The deal, announced Tuesday, means that NASCAR is severing ties with ESPN and Turner Sports. Terms were not disclosed.
NBC will pick up the last 20 of a scheduled 36 Sprint Cup points races, with the possibility of airing some races as a lead-in to Sunday Night Football. Fox and NBC will share television rights to the Nationwide Series, which has aired on ESPN since 2007.
"This isn't about the present, it's about the future. And the future for us, with all of the assets of NBC and Universal and Comcast, made a very compelling point to us that we're better together going forward with their family of networks and assets," NASCAR chairman and CEO Brian France said.
The deal will cover other events, including rights to practices and qualifying, broadcasting the K&N Series, Whelen Modified and Toyota (Mexico) Series, and the NASCAR Hall of Fame Induction Ceremony and season-ending banquets.

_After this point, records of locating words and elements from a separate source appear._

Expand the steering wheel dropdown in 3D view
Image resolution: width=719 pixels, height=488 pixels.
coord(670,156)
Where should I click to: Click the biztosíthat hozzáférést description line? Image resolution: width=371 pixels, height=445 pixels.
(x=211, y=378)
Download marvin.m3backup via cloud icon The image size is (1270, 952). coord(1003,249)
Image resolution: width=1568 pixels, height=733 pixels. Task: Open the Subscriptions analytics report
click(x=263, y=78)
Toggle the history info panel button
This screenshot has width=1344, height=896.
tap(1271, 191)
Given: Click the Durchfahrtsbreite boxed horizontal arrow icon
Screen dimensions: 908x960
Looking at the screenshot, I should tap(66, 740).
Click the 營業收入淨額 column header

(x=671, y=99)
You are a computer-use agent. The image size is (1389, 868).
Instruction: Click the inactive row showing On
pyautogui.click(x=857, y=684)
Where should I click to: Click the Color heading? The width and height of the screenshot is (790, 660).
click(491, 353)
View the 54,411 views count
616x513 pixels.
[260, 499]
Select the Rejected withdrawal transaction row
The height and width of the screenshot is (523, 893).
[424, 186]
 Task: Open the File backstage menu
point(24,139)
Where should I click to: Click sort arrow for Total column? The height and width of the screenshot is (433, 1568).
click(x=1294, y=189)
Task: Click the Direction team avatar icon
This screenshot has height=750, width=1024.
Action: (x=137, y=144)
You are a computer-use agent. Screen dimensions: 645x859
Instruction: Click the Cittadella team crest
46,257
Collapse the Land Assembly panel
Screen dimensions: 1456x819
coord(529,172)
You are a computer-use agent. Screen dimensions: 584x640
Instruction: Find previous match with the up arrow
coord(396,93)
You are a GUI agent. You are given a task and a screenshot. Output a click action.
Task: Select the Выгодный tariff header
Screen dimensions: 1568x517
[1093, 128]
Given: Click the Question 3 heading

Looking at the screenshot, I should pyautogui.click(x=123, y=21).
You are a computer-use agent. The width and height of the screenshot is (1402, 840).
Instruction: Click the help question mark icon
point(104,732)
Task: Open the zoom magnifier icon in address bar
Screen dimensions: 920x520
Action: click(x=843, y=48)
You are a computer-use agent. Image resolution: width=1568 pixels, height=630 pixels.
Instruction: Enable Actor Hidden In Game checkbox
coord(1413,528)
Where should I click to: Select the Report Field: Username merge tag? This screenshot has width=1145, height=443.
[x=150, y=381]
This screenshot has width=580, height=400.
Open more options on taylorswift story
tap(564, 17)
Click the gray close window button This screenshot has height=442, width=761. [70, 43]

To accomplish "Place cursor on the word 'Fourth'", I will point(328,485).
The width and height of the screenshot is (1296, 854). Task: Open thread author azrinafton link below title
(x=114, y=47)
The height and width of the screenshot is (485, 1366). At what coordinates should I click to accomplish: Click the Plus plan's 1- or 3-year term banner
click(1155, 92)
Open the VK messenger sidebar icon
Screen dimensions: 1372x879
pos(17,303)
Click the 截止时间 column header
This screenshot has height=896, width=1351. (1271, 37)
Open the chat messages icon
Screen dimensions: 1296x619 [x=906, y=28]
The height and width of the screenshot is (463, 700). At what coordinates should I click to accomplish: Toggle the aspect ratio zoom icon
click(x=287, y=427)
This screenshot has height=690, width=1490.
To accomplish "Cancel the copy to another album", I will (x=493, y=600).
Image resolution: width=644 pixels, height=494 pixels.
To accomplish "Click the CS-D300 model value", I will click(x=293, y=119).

"What we know is the integration of the assets that they are marshaling together, because this is going to be such an important franchise sport for them, made it to be so compelling that it was just the right choice," France said.
No more overhead cables
Sometimes the new technology is overrated or — in this case — dangerous. Which is why NASCAR made the only call it could make regarding the use of aerial-camera systems that hang over tracks:
Not going to happen.
The topic, though, may be re-visited after the completion of an investigation into the cause of a cable failure that interrupted the Coca-Cola 600 at Charlotte Motor Speedway in May.
A nylon cable — moving a camera suspended over the track — broke during the Fox Sports telecast, injuring 10 spectators, damaging several cars and delaying the race for a half-hour while workers cleared the debris.
ESPN was planning to use a system from a different vendor for this weekend's Brickyard 400 at Indianapolis and at Watkins Glen for the road-course race on Aug. 11.
"The safety of our competitors and our fans remains NASCAR's No. 1 priority," NASCAR said in a statement. "And until total evaluation and analysis have been completed, usage of this particular technology enhancement and any similar enhancements has been suspended."
France family up close
Former Tribune motor-sports writer Ed Hinton — a guy who knows where all the restrictor plates and HANs devices are buried — came out with a fascinating five-part series this week on ESPN.com documenting the First Family of NASCAR, the Frances.
It is rich with details and anecdotes, including the powerful visual of Bill France Jr. giving away prized personal items like his boat and a Swiss watch from his deathbed.
Hinton also reminds us of the cruel irony of the France empire: France died of lung cancer after smoking way too many R.J. Reynolds' brands of cigarettes. The company was also NASCAR's signature title sponsor for 30 years.